Industry Experience… or the Ability to Learn?

Observation

Recently, an executive recruiter described me as “industry agnostic.”

I had to stop and think about that for a moment.

Not because industry experience isn’t important, clearly it can be, but because the phrase raises an interesting question that comes up often in hiring conversations:

When does industry experience actually matter?

And maybe just as important:

When might it matter less than we assume?

A Pattern That Shows Up in Organizations

In highly technical roles, industry depth can be essential. Engineers, scientists, regulatory specialists, and others working deep in a discipline often rely on years of accumulated knowledge and experience that simply can’t be substituted.

But as roles move toward broader leadership responsibility, something else starts to matter more: the ability to recognize patterns in systems.

Operations, supply chains, commercial execution, financial discipline, and organizational culture show up in every industry. The details change, but the underlying dynamics are often surprisingly similar.

Leaders who have worked across different environments sometimes develop a habit of asking simple questions:

• Why is this process done this way?
• Is this a real constraint… or simply the way it has always been done?
• What would this look like if we approached it differently?

Those questions aren’t always comfortable, or in my experience immediately welcomed, but they can surface useful perspective.

The Balance Most Organizations Try to Find

Organizations sometimes swing to extremes when thinking about industry experience.

One extreme is over-indexing on it, assuming long tenure in the same industry automatically translates to stronger judgment or leadership.

The other extreme assumes leadership skills transfer seamlessly, and industry context doesn’t matter very much.

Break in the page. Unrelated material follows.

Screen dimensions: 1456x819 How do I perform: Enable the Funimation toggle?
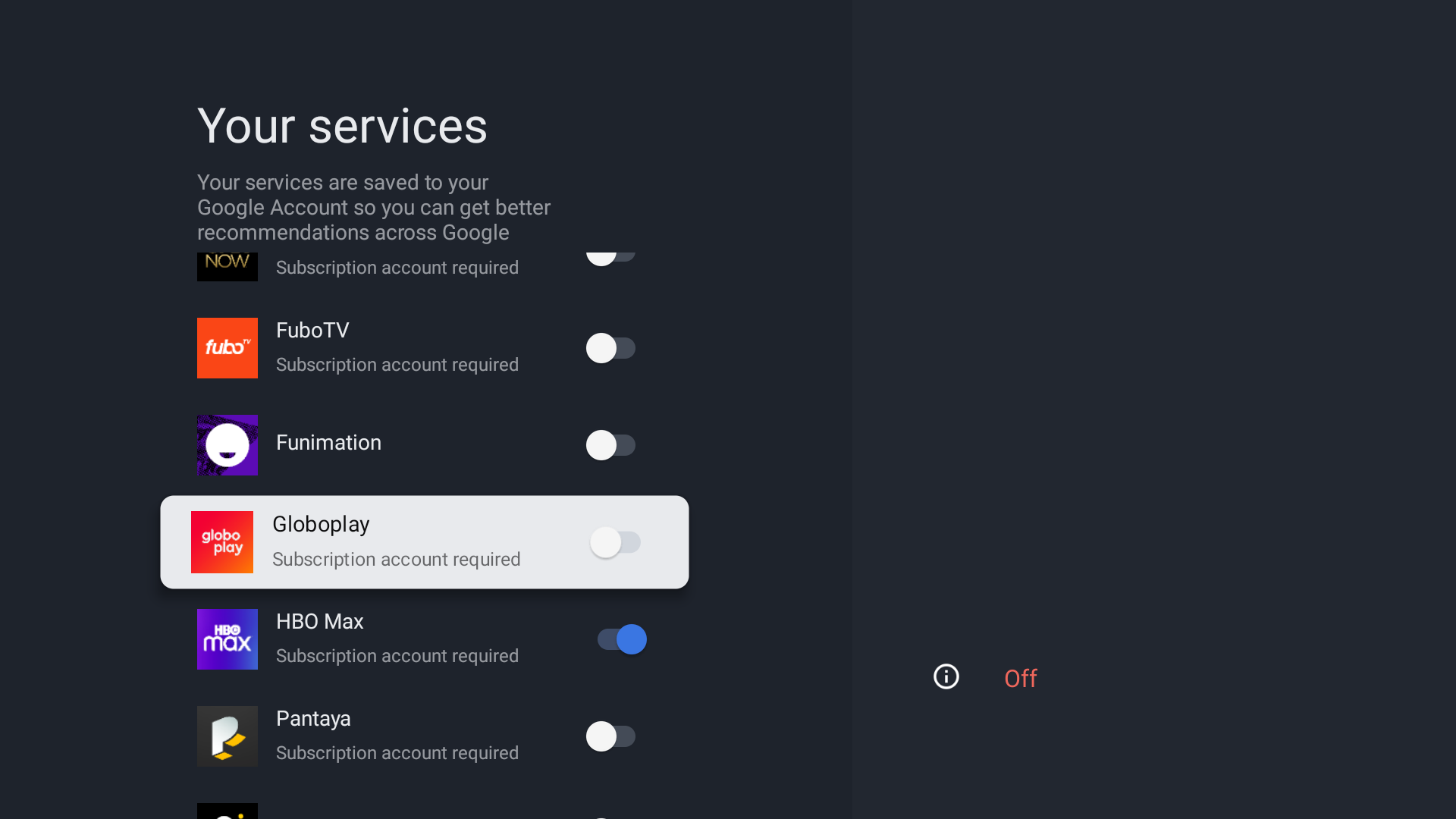click(611, 445)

In reality, most organizations benefit from some balance.

Industry experience can shorten learning curves and build credibility quickly. But deep familiarity can also reinforce existing assumptions.

Conversely, leaders entering from outside an industry may bring fresh perspective, but they also need humility and curiosity to learn quickly from the people who understand the work most deeply.

It’s a balance that hiring teams are constantly trying to calibrate.

What makes this topic even more interesting today is the growing role of AI in evaluating candidates.

Rather than simply screening for industry labels, AI tools can increasingly analyze patterns across a person’s career:

• How often have they stepped into new environments?
• How quickly have they helped drive measurable improvement?
• What types of systems or organizations have they helped strengthen?

In other words, the conversation may gradually shift away from where someone has worked toward what they consistently improve.

AI won’t replace human judgment, but it may have the potential to broaden the lens.

A Personal Reflection

Being described as “industry agnostic” made me reflect on something I’ve tried to carry throughout my career:

Learning never really stops.

Every organization operates a little differently. Markets shift. Technology evolves. Teams change.

The work is rarely about arriving with all the answers.

More often, it’s about observing carefully with a hands-on approach, asking thoughtful questions, and helping teams make steady progress over time.

Industries will continue to evolve.

So maybe the more useful hiring question isn’t simply:

“Do they know our industry?”

But rather:

“Do they have the curiosity and discipline to learn it, and steadily improve it?”